Sem surpresas e sem oposição, o líder norte-coreano renova seu mandato como Secretário-Geral do Partido dos Trabalhadores, reforçando o controle absoluto sobre o regime em meio a novas tensões globais.



Por Redação InfoHype


Em um espetáculo de coreografia política que já se tornou marca registrada de Pyongyang, a Coreia do Norte anunciou nesta segunda-feira (23) a reeleição de Kim Jong-un para o cargo de Secretário-Geral do Partido dos Trabalhadores da Coreia (WPK). O resultado, como era de se esperar, foi a "vitória perfeita": 100% de aprovação entre os delegados presentes.

O evento, realizado durante o congresso do partido, não serviu apenas para formalizar a permanência de Kim no topo da pirâmide de poder, mas como uma demonstração de força e coesão interna em um momento em que o país volta a acelerar seus testes de mísseis balísticos.


O Significado do "100%"

Para observadores internacionais, o número não reflete uma popularidade democrática, mas sim a eficácia do sistema de partido único e o culto à personalidade que envolve a dinastia Kim. Na Coreia do Norte, o voto não é apenas um direito, é um teste de lealdade.
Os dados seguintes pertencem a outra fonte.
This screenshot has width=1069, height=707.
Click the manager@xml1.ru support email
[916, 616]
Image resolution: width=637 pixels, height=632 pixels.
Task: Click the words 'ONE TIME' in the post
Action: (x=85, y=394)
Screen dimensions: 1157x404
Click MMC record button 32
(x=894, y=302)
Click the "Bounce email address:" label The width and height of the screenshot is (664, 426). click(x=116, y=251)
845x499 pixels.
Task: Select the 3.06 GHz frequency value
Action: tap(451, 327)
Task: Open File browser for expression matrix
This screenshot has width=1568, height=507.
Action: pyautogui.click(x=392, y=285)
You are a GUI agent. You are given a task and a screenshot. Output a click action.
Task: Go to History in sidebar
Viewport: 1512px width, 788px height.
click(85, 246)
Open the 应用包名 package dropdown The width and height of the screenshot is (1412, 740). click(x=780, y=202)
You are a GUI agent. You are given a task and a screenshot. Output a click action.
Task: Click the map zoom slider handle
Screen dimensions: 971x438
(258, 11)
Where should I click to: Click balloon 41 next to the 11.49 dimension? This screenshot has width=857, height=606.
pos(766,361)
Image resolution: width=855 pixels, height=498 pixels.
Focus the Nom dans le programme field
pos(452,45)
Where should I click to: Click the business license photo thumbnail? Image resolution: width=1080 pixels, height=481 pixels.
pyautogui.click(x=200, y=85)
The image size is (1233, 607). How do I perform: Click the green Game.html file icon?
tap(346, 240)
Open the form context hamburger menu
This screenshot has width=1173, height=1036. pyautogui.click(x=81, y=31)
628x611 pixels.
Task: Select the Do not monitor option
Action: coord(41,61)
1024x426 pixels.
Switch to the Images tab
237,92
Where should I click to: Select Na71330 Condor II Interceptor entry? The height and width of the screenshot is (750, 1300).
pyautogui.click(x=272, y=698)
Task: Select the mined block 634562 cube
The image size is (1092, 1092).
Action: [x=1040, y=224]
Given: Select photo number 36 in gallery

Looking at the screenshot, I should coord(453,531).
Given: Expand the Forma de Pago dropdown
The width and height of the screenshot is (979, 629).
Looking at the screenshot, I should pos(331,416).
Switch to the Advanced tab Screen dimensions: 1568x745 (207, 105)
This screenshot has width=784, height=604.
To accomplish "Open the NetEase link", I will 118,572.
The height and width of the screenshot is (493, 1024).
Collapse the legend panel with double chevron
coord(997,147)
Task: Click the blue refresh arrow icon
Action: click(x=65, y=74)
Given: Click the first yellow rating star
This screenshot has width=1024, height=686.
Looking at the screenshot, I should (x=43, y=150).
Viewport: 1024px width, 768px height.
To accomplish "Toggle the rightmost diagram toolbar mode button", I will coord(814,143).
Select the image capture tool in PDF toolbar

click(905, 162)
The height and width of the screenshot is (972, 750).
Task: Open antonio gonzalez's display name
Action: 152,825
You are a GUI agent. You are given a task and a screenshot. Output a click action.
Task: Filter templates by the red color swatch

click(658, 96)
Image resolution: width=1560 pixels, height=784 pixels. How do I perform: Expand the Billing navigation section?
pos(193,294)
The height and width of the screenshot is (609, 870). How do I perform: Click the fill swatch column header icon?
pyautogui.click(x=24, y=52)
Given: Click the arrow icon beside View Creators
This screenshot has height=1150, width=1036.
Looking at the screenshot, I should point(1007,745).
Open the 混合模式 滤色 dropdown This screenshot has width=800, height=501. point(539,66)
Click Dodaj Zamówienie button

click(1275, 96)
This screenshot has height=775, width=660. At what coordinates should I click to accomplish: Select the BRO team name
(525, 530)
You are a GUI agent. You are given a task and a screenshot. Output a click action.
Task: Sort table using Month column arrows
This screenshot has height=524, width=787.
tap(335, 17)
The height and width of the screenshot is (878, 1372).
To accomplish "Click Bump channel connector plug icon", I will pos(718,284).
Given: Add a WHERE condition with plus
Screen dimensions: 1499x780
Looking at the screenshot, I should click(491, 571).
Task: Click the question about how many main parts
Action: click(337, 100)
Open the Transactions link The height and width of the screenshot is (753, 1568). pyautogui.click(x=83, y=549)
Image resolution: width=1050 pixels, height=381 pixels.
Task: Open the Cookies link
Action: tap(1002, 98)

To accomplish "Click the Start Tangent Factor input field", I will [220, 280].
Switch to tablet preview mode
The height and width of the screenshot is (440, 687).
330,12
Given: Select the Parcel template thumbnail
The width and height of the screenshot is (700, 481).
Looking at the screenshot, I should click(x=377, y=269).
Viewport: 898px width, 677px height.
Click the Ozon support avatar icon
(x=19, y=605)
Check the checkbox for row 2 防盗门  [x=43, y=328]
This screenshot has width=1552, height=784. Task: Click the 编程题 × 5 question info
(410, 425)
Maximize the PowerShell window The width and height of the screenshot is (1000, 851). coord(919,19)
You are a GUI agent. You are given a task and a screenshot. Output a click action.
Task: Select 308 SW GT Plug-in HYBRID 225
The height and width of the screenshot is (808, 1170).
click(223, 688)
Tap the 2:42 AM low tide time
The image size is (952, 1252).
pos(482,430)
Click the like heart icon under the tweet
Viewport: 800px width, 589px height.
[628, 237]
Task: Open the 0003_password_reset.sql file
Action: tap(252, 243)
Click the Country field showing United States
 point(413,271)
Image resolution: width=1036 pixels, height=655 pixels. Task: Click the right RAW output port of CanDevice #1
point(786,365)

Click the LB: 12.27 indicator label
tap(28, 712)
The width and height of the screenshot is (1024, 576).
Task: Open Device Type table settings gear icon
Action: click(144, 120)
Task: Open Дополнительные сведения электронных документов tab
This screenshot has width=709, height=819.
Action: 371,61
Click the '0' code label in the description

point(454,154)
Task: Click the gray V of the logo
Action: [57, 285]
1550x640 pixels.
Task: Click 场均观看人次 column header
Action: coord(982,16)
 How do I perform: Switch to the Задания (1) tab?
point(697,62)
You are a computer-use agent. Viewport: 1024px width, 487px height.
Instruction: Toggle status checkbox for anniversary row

A "unanimidade absoluta" é utilizada pela propaganda estatal para enviar uma mensagem clara ao Ocidente: o regime está unido, e não há espaço para dissidências ou reformas internas.


Prioridades para o Novo Mandato

No discurso de aceitação, Kim Jong-un não deu sinais de abertura. Pelo contrário, as diretrizes aprovadas pelo partido focam em três pilares para 2026:

  1. Fortalecimento Nuclear: Continuidade do desenvolvimento de ogivas táticas.

  2. Autossuficiência Econômica: Resistência às sanções internacionais que estrangulam a economia do país.

  3. Controle Ideológico: Endurecimento contra a influência cultural estrangeira (especialmente o K-Pop e filmes sul-coreanos), classificados pelo regime como "venenos antissocialistas".


Repercussão Internacional

Analistas de geopolítica apontam que a recondução de Kim com esse nível de "apoio" serve para consolidar sua posição antes de possíveis novas rodadas de negociações ou confrontos diplomáticos com os EUA e seus aliados na Ásia. Enquanto o mundo observa com cautela, Pyongyang celebra o que chama de "unidade inabalável em torno do grande líder".


Análise InfoHype: O 100% de Kim Jong-un é a maior prova de que, na Coreia do Norte, a política não é uma disputa, mas um ritual de obediência. Em um ano de eleições acirradas e polarizadas ao redor do globo, o cenário de Pyongyang serve como um lembrete sombrio do que acontece quando a oposição é silenciada pelo Estado.